Seit einem Jahr ist sie Projektleiterin. Die bilingue Sozialwissenschaftlerin
entwickelt «Mille feuilles» gemeinsam mit zahlreichen Autoren, Fachleuten,
Gestaltern oder Multimediaspezialisten. «Wir nehmen jede Kritik ernst», sagt
Harnisch. So hätten Lehrpersonen den Wunsch nach einer Verbtabelle geäussert,
auf der die verschiedenen Zeitformen auf einen Blick ersichtlich seien.
Für die
Oberstufe habe der Verlag eine solche nachgeliefert, erklärt die
Projektleiterin. Nicht aber für die Unterstufe: «Dort steht nicht das Wörtli-
oder das Verbformenlernen im Fokus. Die Kinder sollen ein Gefühl für die
Sprache entwickeln.» Dieses «Sprachbad» basiert auf der Erkenntnis, dass ein
Kleinkind eine Sprache lernt, indem es sie immer wieder hört.
Auch
der multimediale Teil von «Mille feuilles» wird laufend angepasst. Zu Beginn
arbeiteten die Schüler mit einer beigelegten CD, nun können sie unter anderem
über eine App zu den Inhalten gelangen.
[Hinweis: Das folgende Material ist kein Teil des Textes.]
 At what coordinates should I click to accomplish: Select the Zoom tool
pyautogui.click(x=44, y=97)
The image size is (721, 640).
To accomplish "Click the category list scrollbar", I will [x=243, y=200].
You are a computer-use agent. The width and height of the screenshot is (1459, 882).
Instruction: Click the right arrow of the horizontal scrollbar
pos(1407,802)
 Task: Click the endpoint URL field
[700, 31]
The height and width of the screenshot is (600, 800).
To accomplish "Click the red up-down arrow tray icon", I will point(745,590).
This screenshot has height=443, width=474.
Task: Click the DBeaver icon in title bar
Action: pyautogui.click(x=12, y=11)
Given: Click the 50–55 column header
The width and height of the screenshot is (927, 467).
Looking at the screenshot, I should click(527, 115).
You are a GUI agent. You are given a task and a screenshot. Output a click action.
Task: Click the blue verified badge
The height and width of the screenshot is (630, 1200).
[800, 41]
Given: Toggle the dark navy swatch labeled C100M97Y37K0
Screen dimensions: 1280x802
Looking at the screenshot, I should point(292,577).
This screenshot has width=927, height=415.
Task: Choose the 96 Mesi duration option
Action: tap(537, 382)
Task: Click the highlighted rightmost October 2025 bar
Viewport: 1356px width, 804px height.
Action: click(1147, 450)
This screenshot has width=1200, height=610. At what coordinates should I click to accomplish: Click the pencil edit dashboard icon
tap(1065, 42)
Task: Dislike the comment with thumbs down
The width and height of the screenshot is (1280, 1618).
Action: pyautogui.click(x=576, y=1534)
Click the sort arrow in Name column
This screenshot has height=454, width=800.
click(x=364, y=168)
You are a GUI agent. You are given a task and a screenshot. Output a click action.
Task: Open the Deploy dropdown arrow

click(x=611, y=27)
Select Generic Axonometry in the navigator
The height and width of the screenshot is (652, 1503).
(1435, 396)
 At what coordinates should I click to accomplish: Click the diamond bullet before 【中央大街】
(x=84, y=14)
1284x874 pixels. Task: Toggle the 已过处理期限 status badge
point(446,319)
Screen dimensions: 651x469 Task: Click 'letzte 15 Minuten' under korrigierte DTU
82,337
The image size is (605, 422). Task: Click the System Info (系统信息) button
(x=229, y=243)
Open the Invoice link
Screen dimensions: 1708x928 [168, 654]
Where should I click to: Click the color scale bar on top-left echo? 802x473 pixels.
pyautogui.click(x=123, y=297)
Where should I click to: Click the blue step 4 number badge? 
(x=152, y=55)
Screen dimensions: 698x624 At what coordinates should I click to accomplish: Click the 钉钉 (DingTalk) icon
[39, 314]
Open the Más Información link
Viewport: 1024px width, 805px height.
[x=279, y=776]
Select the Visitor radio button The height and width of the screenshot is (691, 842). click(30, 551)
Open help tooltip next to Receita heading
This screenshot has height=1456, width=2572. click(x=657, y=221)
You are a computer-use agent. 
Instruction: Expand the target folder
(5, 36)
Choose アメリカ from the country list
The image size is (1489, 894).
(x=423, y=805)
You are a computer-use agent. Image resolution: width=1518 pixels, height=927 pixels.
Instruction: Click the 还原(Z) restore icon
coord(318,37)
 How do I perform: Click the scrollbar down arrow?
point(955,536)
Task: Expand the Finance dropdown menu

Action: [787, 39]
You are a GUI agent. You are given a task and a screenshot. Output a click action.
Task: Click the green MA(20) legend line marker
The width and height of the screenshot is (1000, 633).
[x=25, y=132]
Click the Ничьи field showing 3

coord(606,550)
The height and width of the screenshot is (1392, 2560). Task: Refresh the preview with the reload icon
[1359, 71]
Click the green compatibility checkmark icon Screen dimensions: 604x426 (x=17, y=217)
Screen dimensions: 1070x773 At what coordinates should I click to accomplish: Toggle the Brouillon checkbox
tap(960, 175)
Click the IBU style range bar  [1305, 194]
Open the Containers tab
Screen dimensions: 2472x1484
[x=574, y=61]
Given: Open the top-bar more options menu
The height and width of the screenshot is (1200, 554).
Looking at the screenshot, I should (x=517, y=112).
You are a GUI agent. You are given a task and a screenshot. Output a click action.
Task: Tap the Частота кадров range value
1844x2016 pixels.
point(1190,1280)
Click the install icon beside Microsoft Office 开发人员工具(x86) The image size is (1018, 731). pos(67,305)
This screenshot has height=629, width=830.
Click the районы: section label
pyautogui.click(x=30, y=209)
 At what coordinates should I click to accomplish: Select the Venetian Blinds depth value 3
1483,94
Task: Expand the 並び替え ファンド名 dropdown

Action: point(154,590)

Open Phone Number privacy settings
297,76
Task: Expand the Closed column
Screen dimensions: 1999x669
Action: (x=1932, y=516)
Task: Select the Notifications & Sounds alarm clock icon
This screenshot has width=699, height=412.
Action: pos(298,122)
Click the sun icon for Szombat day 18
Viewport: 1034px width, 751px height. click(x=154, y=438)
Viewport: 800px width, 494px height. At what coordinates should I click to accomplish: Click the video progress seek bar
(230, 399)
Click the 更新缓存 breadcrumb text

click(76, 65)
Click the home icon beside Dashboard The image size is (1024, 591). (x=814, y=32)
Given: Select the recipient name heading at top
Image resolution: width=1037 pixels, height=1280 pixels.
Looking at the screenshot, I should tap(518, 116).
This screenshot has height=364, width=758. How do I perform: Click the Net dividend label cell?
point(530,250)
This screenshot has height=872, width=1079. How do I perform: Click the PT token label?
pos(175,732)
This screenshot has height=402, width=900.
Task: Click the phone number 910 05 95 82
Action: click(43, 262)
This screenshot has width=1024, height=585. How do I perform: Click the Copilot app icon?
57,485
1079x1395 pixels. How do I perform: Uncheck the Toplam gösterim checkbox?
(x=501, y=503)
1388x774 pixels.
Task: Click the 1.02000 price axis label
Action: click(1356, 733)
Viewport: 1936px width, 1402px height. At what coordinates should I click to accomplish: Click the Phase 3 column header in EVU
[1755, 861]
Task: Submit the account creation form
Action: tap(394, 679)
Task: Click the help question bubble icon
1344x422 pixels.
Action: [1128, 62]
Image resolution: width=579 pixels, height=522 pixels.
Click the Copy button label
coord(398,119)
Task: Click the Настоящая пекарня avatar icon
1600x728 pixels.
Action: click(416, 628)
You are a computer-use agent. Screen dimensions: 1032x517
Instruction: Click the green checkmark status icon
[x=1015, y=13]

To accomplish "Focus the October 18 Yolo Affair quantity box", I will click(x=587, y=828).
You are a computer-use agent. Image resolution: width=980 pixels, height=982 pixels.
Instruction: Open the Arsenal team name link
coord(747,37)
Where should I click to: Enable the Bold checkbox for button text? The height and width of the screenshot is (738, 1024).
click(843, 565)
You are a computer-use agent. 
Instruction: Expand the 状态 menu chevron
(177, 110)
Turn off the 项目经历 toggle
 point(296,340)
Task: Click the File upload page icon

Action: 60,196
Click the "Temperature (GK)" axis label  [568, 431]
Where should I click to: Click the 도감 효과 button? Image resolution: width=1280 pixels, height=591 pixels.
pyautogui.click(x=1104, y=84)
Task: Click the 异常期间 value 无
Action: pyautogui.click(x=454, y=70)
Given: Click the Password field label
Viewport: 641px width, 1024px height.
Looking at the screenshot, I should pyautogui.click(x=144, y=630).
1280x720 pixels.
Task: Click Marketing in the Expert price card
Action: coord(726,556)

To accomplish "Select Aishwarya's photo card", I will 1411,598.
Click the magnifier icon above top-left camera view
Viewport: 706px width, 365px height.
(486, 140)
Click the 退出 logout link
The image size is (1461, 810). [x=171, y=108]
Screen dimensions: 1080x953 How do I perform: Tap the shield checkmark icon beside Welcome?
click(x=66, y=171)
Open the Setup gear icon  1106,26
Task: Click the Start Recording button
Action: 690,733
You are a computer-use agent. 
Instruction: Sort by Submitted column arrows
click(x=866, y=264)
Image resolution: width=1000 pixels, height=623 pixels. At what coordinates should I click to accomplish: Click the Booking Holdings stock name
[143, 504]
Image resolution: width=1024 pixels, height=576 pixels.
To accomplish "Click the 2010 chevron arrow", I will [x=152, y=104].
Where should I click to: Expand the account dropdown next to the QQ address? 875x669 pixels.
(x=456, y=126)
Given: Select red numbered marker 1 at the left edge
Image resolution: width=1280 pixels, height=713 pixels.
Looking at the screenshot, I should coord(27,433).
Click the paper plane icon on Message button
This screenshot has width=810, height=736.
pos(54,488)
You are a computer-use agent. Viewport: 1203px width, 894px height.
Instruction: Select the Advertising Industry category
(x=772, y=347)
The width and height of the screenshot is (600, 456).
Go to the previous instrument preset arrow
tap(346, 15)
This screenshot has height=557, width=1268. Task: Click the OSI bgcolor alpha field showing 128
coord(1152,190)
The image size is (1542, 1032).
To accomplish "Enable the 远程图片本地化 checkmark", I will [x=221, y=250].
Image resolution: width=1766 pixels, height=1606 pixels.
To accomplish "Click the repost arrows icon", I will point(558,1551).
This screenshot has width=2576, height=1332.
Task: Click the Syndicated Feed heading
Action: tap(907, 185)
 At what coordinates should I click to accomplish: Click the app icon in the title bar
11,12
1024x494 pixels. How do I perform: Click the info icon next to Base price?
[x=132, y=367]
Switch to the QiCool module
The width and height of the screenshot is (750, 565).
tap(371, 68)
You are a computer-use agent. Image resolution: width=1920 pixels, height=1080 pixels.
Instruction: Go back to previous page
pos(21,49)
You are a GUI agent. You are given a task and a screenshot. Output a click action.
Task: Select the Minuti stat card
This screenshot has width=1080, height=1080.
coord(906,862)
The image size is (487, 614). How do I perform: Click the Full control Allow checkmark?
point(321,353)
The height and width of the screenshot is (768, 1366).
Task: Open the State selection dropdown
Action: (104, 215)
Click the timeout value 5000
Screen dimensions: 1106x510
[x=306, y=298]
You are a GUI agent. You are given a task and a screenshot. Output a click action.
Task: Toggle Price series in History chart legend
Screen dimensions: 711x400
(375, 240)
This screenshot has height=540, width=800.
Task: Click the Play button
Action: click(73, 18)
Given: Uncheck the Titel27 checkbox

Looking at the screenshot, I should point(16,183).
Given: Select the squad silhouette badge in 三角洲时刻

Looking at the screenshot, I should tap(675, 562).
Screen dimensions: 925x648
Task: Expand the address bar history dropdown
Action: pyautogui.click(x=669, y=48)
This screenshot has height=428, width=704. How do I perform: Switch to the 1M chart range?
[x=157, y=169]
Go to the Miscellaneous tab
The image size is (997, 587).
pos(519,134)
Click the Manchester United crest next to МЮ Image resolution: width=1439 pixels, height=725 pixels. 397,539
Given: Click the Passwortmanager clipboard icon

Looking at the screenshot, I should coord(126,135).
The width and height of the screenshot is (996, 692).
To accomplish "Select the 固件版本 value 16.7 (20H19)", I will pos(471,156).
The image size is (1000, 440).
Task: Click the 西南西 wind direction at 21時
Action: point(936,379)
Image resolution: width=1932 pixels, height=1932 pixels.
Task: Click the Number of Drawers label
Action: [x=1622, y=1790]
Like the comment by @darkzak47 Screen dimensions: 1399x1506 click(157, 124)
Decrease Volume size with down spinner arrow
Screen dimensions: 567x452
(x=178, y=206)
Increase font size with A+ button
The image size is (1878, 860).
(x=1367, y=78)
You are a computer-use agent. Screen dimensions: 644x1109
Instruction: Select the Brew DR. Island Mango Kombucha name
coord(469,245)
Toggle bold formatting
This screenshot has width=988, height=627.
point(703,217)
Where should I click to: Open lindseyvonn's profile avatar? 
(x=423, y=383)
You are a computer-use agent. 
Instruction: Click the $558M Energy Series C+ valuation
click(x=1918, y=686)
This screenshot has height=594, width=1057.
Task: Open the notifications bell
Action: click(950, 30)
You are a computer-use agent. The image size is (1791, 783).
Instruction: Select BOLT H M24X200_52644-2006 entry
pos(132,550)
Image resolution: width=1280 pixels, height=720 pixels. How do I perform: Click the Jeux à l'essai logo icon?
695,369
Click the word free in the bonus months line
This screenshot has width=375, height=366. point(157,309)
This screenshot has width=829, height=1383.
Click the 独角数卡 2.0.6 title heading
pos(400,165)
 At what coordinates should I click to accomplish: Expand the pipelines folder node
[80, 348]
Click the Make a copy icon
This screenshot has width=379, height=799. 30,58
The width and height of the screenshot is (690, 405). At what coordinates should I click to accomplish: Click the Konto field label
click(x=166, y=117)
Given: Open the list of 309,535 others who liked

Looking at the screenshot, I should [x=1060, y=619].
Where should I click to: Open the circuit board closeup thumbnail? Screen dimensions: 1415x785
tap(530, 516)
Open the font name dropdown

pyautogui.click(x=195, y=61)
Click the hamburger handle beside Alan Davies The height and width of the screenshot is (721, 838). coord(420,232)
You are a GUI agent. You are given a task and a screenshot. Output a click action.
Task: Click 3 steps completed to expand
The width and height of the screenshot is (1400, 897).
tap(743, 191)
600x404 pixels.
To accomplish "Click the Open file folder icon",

Auch in diesem Punkt sieht
Verlagsleiter Bernhard Kobel ein Problem bei den Vorgaben für das Lehrmittel:
«Es musste zwar multimedial sein, noch sind aber nicht alle Schulen technisch
auf dem gleichen Stand.» Gewisse Angebote könnten sie nur eingeschränkt nutzen.
Das neue Lehrmittel habe aber dazu beigetragen, dass die Schulen in ihre
IT-Infrastruktur investiert hätten. «Das empfinden viele Lehrpersonen als
positiv.»
Als Pioniere im Fokus
Auf
«Mille feuilles» ist Kobel trotz aller Kritik stolz: «Wir haben mit diesem
Lehrmittel Pionierarbeit geleistet.» Nicht zuletzt deshalb sei die Kritik daran
auch grösser als bei einem konventionelleren Werk. Auch für die Zukunft von
«Mille feuilles» ist Kobel optimistisch. Bei jedem Paradigmenwechsel dauere es
zehn Jahre, bis die neuen Denkund Verhaltensmuster akzeptiert seien, sagt
Kobel.
«Über
das Lehrmittel ‹Bonne chance› wurde auch diskutiert, als es 1987 eingeführt
wurde.» Darum ist er überzeugt: «Grössenordnung ab 2021 wird ‹Mille feuilles›
akzeptiert sein, und kaum einer möchte es noch tauschen.» On verra.